I had intended to stop at Tor a few days, merely to recover sufficient strength for my journey to

Cairo; but when I learned that the plague was still at Suez, as well as at Cairo, I changed my plan, and determined to wait here some weeks, till the season for the disease should be passed. I soon found, however, that a residence at Tor was not very agreeable. This little village is built in a sandy plain, close to the beach, without any shelter from the sun; a few date-plantations are at some distance behind it. The houses are miserable, and swarms of flies and mosquitoes choke up the avenues of every dwelling. I remained at Tor for the night; and having heard from the Bedouins that at one hour's distance was another small village, in an elevated situation, with abundance of gardens and excellent water, I resolved to take up my quarters there.

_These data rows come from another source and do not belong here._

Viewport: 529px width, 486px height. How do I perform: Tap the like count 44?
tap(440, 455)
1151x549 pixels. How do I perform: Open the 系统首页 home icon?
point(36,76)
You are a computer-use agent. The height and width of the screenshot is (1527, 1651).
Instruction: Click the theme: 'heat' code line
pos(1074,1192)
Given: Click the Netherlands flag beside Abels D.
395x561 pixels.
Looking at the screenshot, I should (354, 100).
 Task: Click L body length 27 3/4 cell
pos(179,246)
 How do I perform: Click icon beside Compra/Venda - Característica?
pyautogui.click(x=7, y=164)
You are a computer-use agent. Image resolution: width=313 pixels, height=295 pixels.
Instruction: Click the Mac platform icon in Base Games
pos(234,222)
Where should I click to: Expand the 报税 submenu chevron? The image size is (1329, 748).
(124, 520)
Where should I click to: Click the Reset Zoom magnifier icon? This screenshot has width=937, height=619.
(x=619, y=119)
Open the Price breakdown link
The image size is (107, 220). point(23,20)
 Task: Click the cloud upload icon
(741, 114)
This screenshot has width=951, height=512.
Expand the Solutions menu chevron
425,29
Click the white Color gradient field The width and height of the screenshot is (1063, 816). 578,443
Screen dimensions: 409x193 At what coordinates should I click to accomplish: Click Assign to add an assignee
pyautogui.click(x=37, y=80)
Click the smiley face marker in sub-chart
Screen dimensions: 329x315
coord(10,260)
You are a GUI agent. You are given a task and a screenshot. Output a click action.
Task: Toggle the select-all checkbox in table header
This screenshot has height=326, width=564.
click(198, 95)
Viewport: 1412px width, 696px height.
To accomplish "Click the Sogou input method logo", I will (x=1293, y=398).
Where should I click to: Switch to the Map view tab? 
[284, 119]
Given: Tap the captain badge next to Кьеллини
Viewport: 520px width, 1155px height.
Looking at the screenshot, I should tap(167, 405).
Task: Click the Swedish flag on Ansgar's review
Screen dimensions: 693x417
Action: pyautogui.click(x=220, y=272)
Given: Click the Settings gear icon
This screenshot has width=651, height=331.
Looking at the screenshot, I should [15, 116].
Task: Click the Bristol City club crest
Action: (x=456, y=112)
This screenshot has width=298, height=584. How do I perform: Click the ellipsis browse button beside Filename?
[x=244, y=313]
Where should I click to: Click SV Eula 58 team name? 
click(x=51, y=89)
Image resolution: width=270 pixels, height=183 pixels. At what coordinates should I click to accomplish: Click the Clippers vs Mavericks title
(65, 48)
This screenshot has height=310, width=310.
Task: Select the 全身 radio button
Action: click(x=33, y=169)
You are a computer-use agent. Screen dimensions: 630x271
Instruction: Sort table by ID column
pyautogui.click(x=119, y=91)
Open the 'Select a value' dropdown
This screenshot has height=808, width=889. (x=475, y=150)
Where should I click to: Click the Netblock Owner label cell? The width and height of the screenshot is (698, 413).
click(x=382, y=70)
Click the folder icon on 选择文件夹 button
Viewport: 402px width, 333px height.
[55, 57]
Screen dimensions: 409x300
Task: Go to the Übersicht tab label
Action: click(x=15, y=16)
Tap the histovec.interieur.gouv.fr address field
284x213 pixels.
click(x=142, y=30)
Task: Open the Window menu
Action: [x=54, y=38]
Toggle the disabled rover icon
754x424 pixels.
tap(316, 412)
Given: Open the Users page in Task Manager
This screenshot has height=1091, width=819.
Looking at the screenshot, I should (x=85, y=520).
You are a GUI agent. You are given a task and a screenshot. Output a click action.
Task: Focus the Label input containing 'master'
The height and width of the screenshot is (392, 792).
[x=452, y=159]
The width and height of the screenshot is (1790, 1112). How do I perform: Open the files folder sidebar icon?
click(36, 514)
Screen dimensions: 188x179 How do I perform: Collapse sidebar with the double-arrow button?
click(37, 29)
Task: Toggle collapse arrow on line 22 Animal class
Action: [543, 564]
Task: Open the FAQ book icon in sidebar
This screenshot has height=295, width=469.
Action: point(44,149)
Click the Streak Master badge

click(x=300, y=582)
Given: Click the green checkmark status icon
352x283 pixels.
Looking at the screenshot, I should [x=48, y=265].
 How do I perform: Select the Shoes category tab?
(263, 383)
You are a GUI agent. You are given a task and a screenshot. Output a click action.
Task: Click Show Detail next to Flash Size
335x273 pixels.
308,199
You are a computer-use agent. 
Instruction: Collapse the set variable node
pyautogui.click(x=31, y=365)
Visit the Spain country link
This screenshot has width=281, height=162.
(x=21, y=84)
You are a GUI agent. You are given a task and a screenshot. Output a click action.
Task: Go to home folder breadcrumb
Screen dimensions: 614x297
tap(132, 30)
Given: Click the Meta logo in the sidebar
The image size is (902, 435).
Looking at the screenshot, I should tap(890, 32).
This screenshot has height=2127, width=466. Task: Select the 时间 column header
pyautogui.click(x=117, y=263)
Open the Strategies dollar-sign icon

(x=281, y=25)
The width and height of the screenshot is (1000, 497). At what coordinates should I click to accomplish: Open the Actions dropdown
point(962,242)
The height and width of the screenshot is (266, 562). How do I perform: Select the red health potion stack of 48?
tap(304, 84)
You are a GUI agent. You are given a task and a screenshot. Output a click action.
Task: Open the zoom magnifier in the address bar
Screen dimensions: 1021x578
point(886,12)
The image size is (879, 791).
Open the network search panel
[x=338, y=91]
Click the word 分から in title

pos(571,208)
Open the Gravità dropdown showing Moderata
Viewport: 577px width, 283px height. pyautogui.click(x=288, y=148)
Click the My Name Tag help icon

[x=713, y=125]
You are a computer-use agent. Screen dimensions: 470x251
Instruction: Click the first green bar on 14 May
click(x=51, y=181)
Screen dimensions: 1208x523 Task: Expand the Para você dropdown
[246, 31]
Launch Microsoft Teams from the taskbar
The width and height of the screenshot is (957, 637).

[p.436] It is surrounded by a half-ruined wall: the remains of a small castle are seen, said to have been constructed by Sultan Selym I., who fortified all the outposts of his empire. The French intended to rebuild it, but they left Egypt before the work was begun. Two small villages, about a mile distance, on both sides of Tor, are inhabited by Arabs, while in Tor itself none reside but Greeks, consisting of about twenty families, with a priest, who is under the Archbishop of Mount Sinai. They earn their livelihood by selling provisions to the ships that anchor here to take in water, which abounds in wells, and is of a good quality. Provisions are here twice as dear as at Cairo; and the people of Tor have their own small boats, in which they sail to Suez for those provisions. Were it not for the passage of Turkish soldiers, they would be rich, as they live very parsimoniously; but the rapacity of a few of these men often deprives them, in a single day, of the profits they have earned during a whole year. No garrison is kept here by the Pasha.

June 9th. In the morning I rode over the ascending plain to the above- mentioned village, which is called El Wady, after having laid in a sufficient stock of provisions at Tor. I easily found a lodging, and was glad to see that my expectations of the site of this village were not disappointed: it consists of about thirty houses, built in gardens, and among date-trees, almost every house having its own little garden. I hired a small half-open building, which I had covered with dateleaves, and enjoyed the immediate vicinity of a shady pleasure-ground, where grew palm, nebek, pomegranate, and apricot trees. A large well, in the midst of them, afforded a supply of excellent water, and I had nothing more to wish for at present.